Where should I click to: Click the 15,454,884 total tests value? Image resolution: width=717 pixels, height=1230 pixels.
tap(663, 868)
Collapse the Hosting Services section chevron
══════════════════════════════
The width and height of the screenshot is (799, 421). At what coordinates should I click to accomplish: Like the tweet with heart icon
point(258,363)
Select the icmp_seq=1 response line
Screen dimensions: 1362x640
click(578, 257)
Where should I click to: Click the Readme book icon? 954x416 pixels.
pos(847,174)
══════════════════════════════
* Your task
Only one stretch of the data above is needed. Restate it word for word, from the line containing "Where should I click to: Click the 15,454,884" through the line containing "Collapse the Hosting Services section chevron", both ends included.

* Response area
Where should I click to: Click the 15,454,884 total tests value? Image resolution: width=717 pixels, height=1230 pixels.
tap(663, 868)
Collapse the Hosting Services section chevron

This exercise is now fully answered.